Traditional software required deep vertical focus because building unique UIs for each use case was complex. AI agents solve this. Since the interface is primarily a prompt box, a company can serve a broad horizontal market from the beginning without the massive overhead of building distinct, vertical-specific product experiences.
The current AI hype cycle can create misleading top-of-funnel metrics. The only companies that will survive are those demonstrating strong, above-benchmark user and revenue retention. It has become the ultimate litmus test for whether a product provides real, lasting value beyond the initial curiosity.
Unlike traditional software where PMF is a stable milestone, in the rapidly evolving AI space, it's a "treadmill." Customer expectations and technological capabilities shift weekly, forcing even nine-figure revenue companies to constantly re-validate and recapture their market fit to survive.

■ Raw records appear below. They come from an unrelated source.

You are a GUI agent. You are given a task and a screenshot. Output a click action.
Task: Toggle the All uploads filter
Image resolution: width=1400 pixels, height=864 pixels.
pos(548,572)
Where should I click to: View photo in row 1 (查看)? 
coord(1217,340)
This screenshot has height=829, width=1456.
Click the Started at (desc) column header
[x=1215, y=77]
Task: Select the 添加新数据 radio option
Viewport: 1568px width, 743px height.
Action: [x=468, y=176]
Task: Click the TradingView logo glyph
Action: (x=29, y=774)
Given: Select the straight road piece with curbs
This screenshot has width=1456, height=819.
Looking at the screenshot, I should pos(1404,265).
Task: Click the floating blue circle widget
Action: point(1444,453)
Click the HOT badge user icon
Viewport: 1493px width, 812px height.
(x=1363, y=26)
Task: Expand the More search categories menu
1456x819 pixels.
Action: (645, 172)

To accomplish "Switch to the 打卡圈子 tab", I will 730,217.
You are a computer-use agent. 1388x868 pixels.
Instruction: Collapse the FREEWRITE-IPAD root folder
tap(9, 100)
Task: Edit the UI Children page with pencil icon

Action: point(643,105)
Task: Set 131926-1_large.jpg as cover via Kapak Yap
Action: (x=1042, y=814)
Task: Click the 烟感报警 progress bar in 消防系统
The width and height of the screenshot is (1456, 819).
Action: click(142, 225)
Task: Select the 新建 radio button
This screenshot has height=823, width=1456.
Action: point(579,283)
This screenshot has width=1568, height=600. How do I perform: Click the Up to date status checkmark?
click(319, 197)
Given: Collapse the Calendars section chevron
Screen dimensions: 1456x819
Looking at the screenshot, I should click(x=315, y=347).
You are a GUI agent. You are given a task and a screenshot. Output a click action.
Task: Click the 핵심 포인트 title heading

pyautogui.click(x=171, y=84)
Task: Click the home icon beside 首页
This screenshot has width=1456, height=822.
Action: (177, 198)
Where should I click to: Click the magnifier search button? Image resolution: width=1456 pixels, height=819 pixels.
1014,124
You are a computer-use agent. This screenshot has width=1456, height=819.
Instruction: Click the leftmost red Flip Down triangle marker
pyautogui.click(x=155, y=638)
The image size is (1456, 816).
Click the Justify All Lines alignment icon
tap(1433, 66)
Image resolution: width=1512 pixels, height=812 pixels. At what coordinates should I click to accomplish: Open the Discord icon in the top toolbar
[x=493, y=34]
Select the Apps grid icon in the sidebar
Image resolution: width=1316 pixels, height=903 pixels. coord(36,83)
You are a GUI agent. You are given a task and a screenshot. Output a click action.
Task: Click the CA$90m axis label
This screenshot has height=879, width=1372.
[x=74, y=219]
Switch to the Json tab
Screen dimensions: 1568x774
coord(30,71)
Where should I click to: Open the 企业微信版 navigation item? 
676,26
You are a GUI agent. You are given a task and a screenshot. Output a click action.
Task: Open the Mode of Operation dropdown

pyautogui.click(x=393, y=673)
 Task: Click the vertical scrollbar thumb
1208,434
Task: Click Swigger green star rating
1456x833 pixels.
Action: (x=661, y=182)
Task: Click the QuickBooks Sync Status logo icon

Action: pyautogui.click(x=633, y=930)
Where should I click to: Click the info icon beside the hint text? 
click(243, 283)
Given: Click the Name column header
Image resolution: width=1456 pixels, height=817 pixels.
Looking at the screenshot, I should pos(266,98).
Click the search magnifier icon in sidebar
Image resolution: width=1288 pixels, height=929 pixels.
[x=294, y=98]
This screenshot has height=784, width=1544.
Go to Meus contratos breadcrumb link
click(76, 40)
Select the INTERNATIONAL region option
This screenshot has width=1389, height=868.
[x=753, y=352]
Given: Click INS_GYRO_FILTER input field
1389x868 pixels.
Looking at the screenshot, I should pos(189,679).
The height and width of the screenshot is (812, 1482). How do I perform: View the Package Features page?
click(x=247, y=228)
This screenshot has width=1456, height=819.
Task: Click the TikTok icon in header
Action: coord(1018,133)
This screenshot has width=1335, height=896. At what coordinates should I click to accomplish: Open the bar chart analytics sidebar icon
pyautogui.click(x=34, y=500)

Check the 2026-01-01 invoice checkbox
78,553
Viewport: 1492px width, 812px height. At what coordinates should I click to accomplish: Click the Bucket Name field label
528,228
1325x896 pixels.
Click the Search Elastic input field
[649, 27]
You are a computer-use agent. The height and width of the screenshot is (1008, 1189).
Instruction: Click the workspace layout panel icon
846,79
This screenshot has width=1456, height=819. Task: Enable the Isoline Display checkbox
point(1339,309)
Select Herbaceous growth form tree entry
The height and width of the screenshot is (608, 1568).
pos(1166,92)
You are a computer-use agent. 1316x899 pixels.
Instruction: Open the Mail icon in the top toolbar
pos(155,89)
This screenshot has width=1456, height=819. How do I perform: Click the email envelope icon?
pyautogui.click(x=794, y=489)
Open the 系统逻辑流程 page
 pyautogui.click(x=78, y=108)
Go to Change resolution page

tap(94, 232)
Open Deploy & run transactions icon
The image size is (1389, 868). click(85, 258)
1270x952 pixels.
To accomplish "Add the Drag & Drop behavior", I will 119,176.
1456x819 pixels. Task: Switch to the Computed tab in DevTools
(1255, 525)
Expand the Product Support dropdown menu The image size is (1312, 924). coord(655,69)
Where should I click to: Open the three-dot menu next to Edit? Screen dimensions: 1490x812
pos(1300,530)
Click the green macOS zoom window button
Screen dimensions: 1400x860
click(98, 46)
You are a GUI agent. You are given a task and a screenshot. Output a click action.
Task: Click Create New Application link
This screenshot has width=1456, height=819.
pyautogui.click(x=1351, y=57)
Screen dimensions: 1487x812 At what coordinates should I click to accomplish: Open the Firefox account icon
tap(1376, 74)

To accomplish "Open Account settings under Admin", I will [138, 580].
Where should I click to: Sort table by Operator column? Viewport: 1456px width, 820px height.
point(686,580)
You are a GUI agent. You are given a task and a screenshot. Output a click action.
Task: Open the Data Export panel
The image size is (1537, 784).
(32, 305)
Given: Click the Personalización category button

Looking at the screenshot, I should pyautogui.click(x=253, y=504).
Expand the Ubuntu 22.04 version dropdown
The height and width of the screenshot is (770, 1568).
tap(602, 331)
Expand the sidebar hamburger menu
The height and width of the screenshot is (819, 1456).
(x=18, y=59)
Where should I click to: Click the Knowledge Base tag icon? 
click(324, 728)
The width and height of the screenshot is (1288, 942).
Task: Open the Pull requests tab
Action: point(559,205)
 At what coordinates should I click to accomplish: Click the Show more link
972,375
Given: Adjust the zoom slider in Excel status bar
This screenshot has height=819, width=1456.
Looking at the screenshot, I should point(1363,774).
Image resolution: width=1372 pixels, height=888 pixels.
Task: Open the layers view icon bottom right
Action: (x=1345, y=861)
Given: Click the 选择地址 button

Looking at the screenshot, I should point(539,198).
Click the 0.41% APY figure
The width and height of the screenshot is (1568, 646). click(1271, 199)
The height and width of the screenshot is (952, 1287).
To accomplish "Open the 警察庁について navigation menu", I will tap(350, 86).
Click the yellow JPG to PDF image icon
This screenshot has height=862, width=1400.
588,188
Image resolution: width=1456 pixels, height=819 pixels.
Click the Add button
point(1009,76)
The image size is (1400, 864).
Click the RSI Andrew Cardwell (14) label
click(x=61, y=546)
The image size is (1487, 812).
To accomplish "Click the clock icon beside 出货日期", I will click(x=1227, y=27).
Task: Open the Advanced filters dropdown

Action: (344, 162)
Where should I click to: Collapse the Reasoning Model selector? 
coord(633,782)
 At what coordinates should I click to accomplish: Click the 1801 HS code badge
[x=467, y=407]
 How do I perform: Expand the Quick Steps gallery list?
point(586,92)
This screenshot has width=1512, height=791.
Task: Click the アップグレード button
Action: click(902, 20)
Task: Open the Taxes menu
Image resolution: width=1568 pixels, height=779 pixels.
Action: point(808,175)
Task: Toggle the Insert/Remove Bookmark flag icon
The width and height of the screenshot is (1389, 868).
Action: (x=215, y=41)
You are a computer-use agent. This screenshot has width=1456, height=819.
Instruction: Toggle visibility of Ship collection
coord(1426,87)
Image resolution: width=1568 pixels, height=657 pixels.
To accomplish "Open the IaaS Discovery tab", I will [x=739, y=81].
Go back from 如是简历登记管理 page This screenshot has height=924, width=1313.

In a crowded market, brand is defined by the product experience, not marketing campaigns. Every interaction must evoke the intended brand feeling (e.g., "lovable"). This transforms brand into a core product responsibility and creates a powerful, defensible moat that activates word-of-mouth and differentiates you from competitors.
The traditional B2B marketing mix of SEO, paid search, and content is no longer sufficient. Modern growth relies on activating word-of-mouth through a superior product, leveraging founder social presence for authenticity, and investing heavily in the creator economy (especially YouTube) to reach engaged B2B audiences.
In AI-native companies that ship daily, traditional marketing processes requiring weeks of lead time for releases are obsolete. Marketing teams can no longer be a gatekeeper saying "we're not ready." They must reinvent their workflows to support, not hinder, the relentless pace of development, or risk slowing the entire company down.